What is expected: Turn every line of the data below into a JSON list of strings, one string per line, and skip any blank lines.
>> Start Given data
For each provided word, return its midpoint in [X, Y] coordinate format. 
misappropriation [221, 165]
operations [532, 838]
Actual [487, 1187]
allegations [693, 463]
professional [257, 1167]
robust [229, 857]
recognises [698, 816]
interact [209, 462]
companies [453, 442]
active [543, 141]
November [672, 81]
>> End Given data
Task answer:
[
  "For each provided word, return its midpoint in [X, Y] coordinate format. ",
  "misappropriation [221, 165]",
  "operations [532, 838]",
  "Actual [487, 1187]",
  "allegations [693, 463]",
  "professional [257, 1167]",
  "robust [229, 857]",
  "recognises [698, 816]",
  "interact [209, 462]",
  "companies [453, 442]",
  "active [543, 141]",
  "November [672, 81]"
]